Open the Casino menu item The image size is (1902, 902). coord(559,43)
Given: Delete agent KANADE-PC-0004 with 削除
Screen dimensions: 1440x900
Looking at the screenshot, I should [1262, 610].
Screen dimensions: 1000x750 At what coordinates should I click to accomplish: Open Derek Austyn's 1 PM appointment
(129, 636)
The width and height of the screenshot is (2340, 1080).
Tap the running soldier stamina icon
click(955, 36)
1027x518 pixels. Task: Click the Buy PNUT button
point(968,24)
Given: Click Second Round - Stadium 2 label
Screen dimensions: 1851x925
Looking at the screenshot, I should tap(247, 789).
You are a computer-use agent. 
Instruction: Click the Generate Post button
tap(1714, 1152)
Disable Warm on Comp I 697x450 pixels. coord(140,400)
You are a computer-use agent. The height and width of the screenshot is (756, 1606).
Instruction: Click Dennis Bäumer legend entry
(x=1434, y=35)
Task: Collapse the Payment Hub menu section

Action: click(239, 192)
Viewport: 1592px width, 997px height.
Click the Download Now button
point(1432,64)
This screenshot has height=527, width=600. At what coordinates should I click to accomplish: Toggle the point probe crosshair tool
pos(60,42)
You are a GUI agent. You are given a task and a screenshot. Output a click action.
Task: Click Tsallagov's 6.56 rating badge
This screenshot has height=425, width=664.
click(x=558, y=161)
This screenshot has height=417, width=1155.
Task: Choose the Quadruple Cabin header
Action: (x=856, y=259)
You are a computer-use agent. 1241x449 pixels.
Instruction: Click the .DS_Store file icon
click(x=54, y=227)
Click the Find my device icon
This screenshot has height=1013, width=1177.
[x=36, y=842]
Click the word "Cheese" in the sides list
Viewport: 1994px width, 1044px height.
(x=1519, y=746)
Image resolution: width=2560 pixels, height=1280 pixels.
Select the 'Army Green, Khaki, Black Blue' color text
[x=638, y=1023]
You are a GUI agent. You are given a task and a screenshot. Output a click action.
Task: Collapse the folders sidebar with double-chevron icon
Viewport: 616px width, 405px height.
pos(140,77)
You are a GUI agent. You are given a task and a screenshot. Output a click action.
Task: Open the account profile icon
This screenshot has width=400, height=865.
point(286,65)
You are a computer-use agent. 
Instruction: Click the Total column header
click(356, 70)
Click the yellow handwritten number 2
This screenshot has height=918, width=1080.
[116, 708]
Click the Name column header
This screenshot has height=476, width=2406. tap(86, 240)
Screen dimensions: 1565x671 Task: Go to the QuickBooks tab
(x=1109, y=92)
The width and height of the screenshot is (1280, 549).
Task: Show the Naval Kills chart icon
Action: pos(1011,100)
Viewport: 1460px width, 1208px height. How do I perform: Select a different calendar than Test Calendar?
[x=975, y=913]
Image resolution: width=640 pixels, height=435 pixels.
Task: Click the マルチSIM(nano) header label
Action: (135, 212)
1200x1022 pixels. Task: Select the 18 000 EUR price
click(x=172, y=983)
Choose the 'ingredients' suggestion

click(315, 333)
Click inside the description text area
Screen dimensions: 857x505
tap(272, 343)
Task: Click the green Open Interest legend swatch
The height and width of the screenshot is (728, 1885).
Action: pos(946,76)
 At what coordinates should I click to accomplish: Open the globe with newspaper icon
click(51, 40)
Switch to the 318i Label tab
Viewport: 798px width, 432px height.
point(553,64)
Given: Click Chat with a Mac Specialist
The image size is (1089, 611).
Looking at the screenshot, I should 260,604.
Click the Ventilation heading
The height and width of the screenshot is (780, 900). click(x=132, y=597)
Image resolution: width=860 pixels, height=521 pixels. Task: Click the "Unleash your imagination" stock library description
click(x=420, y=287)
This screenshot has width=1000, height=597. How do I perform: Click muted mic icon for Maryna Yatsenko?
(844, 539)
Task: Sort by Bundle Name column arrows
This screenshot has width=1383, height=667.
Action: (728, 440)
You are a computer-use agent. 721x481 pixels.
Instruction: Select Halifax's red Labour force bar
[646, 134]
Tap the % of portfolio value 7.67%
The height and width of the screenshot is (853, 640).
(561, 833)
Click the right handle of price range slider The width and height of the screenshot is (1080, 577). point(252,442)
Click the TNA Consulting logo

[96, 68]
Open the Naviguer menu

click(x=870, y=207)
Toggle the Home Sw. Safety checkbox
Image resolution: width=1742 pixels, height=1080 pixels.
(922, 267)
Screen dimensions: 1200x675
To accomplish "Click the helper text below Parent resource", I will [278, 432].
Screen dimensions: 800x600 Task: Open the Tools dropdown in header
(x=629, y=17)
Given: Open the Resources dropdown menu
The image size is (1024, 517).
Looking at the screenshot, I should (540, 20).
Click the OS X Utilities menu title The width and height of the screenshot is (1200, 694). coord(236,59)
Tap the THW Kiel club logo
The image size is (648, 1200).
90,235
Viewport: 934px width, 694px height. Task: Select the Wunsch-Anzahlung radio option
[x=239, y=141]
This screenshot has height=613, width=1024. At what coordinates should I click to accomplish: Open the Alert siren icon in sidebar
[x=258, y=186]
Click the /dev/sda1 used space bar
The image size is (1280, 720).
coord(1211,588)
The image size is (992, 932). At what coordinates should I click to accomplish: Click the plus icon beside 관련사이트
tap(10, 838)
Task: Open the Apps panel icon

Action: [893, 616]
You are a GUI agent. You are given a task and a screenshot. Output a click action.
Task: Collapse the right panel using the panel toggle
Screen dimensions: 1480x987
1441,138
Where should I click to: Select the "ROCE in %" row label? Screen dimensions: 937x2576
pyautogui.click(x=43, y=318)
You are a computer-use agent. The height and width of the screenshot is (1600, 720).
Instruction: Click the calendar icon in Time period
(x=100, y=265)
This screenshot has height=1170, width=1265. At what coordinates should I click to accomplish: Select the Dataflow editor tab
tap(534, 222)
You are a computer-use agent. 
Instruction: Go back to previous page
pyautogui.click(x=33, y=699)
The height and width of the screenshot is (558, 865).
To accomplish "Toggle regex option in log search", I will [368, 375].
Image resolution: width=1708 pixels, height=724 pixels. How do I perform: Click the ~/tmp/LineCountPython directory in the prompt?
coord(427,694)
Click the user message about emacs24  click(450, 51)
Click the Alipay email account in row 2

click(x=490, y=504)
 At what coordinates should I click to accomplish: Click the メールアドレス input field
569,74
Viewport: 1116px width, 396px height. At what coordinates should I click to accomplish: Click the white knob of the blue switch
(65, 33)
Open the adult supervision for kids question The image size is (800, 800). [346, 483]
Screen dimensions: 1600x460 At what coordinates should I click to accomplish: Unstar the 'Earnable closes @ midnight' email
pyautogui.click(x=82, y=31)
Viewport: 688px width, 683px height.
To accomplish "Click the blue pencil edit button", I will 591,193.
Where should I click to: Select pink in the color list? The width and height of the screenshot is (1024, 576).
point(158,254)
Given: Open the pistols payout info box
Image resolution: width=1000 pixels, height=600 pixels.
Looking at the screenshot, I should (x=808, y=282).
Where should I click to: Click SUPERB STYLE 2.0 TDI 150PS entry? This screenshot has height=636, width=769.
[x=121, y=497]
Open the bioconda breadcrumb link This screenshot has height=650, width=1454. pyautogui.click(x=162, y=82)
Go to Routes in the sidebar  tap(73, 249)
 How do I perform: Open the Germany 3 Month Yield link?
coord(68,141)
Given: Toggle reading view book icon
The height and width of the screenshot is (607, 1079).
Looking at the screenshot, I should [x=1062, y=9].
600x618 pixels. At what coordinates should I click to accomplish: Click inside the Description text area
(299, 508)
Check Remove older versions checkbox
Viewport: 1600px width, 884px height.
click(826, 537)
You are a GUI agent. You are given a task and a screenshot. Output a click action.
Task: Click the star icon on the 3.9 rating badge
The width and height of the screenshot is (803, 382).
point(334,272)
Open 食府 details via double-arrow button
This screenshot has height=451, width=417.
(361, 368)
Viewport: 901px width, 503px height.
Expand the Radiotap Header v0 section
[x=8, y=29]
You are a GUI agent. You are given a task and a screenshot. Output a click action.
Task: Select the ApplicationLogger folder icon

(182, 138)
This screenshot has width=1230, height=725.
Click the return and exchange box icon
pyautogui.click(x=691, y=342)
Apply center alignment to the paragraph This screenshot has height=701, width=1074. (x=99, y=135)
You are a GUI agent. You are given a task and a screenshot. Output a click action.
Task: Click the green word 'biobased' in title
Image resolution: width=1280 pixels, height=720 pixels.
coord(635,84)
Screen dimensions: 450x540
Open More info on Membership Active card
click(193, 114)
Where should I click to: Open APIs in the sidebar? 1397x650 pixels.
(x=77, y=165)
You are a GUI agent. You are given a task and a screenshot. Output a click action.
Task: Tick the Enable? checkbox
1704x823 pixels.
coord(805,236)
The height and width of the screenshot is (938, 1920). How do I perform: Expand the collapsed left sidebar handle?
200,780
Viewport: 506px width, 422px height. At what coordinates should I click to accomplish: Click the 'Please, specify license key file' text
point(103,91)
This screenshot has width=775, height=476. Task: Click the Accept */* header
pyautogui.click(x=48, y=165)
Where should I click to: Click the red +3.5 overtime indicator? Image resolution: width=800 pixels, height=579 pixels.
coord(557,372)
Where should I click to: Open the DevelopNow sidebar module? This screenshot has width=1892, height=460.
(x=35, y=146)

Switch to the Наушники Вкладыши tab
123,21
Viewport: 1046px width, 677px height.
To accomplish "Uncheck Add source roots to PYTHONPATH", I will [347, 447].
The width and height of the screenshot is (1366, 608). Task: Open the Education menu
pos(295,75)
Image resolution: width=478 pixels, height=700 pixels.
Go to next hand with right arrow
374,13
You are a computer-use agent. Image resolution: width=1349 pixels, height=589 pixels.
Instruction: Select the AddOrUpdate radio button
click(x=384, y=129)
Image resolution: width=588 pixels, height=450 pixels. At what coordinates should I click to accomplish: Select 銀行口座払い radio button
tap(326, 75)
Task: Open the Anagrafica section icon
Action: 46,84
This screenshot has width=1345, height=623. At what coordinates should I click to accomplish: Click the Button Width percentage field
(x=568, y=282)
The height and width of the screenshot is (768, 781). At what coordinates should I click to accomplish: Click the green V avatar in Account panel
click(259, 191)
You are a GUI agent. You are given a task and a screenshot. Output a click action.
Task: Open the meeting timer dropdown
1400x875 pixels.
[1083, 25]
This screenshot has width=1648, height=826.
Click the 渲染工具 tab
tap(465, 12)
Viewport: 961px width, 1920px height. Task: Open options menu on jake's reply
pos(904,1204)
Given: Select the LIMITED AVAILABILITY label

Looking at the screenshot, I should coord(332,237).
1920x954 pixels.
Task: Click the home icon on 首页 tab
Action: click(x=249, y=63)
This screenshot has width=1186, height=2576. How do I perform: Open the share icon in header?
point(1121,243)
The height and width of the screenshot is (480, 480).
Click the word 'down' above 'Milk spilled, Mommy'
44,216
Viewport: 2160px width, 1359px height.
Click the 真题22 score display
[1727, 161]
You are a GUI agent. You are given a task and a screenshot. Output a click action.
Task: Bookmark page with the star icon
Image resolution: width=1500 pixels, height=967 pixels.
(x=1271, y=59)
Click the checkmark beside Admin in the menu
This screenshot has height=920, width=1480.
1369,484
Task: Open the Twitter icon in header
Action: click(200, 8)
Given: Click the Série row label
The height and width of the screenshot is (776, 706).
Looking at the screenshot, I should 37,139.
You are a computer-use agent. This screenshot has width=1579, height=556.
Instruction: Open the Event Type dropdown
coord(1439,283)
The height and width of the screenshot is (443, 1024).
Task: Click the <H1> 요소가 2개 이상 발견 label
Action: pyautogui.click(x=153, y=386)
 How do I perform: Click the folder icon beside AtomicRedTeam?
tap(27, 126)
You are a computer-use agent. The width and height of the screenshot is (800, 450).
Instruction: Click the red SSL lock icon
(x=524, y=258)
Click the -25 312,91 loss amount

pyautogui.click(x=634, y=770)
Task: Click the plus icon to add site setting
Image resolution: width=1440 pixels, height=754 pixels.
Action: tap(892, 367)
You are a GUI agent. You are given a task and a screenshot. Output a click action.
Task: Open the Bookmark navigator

:: Work task ::
Print the lines above, unchanged, from the start of the records to the line with "Task: Click Tsallagov's 6.56 rating badge", including that final line.

:: Solved problem ::
Open the Casino menu item The image size is (1902, 902). coord(559,43)
Given: Delete agent KANADE-PC-0004 with 削除
Screen dimensions: 1440x900
Looking at the screenshot, I should [1262, 610].
Screen dimensions: 1000x750 At what coordinates should I click to accomplish: Open Derek Austyn's 1 PM appointment
(129, 636)
The width and height of the screenshot is (2340, 1080).
Tap the running soldier stamina icon
click(955, 36)
1027x518 pixels. Task: Click the Buy PNUT button
point(968,24)
Given: Click Second Round - Stadium 2 label
Screen dimensions: 1851x925
Looking at the screenshot, I should tap(247, 789).
You are a computer-use agent. 
Instruction: Click the Generate Post button
tap(1714, 1152)
Disable Warm on Comp I 697x450 pixels. coord(140,400)
You are a computer-use agent. The height and width of the screenshot is (756, 1606).
Instruction: Click Dennis Bäumer legend entry
(x=1434, y=35)
Task: Collapse the Payment Hub menu section

Action: click(239, 192)
Viewport: 1592px width, 997px height.
Click the Download Now button
point(1432,64)
This screenshot has height=527, width=600. At what coordinates should I click to accomplish: Toggle the point probe crosshair tool
pos(60,42)
You are a GUI agent. You are given a task and a screenshot. Output a click action.
Task: Click Tsallagov's 6.56 rating badge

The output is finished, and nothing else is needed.